So far this week markets have remained focused on earnings season, with investors awaiting reports from the big tech companies such as Alphabet, Microsoft, Meta and Amazon, given the sector’s influence on market gains this year. Amidst the banking turmoil in March, Apple and Microsoft accounted for nearly half of the S&P 500’s gains as large-cap tech served as a haven for investors.
Earnings reports from Microsoft and Alphabet released after the bell yesterday showed signs of resilience with core businesses holding up better than expected in Q1 of 2023, pushing their shares higher and boosting rival tech companies due to report later this week. The results come after both companies announced in January that they were cutting thousands of jobs to reduce their costs. The first-quarter results should assist wider technology equities as well as broader equity markets in regaining momentum.

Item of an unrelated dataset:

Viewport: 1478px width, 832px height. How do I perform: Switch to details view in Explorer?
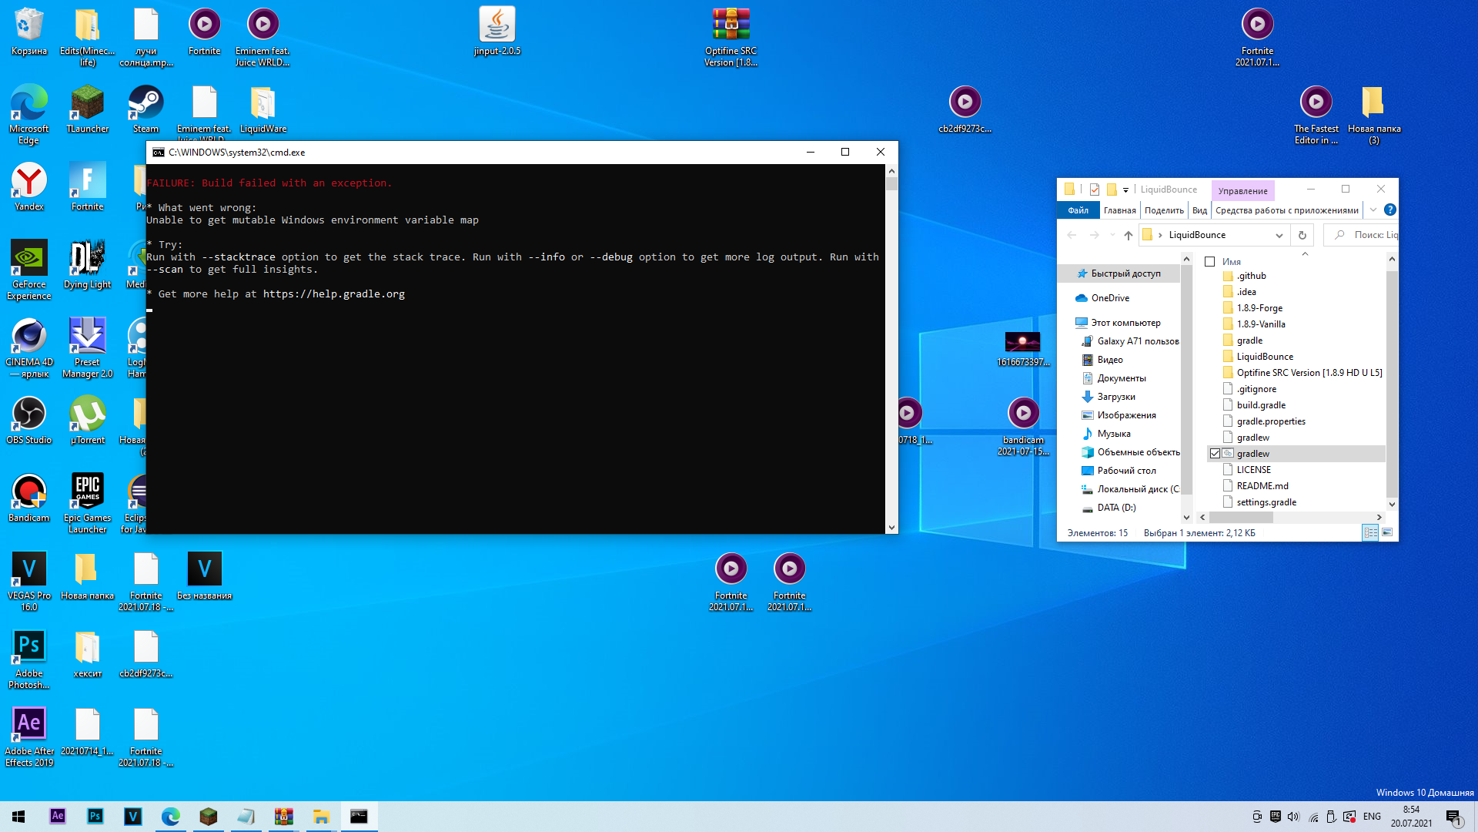(x=1370, y=532)
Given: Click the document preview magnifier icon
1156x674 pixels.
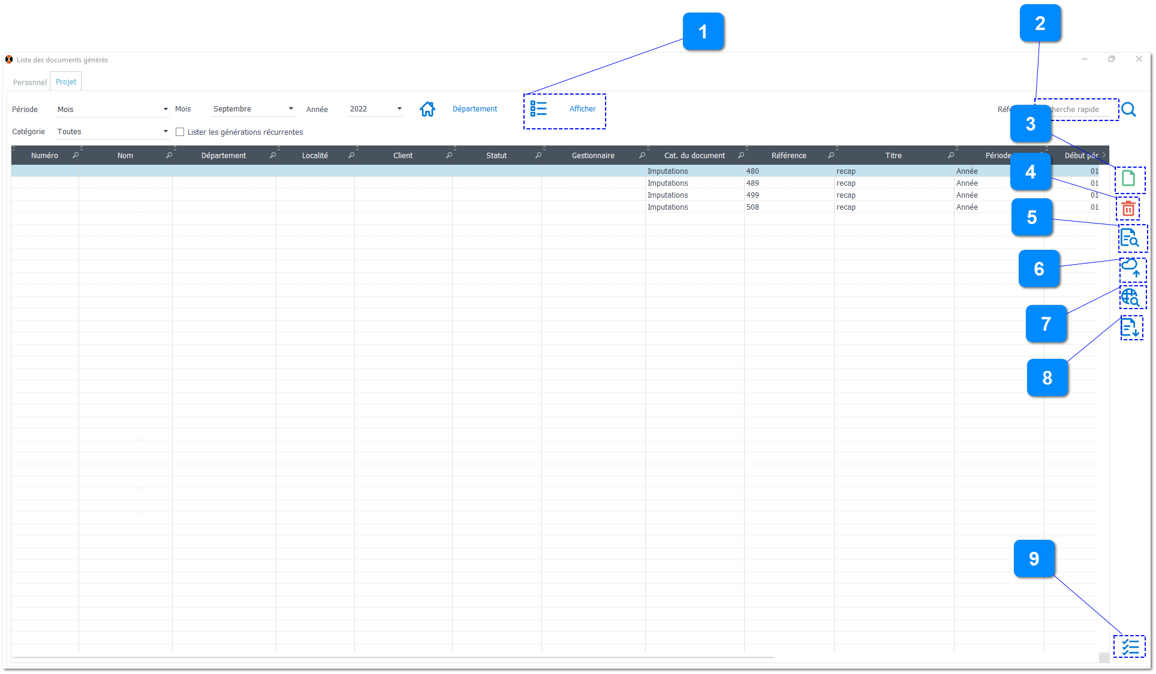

In the US, lawmakers appear to be at odds on lifting the $31.4 trillion debt ceiling for the Federal Government. Kevin McCarthy, the speaker of the Republican-controlled House, tried to reopen negotiations with the White House by laying out his plan to raise the debt ceiling in exchange for government spending reductions that would delay the implementation of Joe Biden’s climate and healthcare legislation. Democrats have not yet demonstrated any desire to negotiate the debt ceiling. On Wednesday, when Biden criticised the Republican plan, he reaffirmed the need for a “clean” debt ceiling bill or one that raised the government’s borrowing limit without imposing any restrictions. The reality is that this is something that occurs fairly frequently in the US and with a vote due to take place sometime this week, this will prevent the shutdown of national parks and public sector work.
Markets are largely expecting the Federal reserve to hike rates by 25 basis points next week and so investors will be looking to this week’s data on US wages and economic growth to see if it is supportive of additional tightening.
Still to come this week we have personal consumption expenditures (PCE), which is the Fed’s preferred measure of inflation as it considers consumer spending and includes all goods and services bought by U.S. households. We also have US durable goods orders; US & Eurozone Q1 GDP; and Japanese retail sales.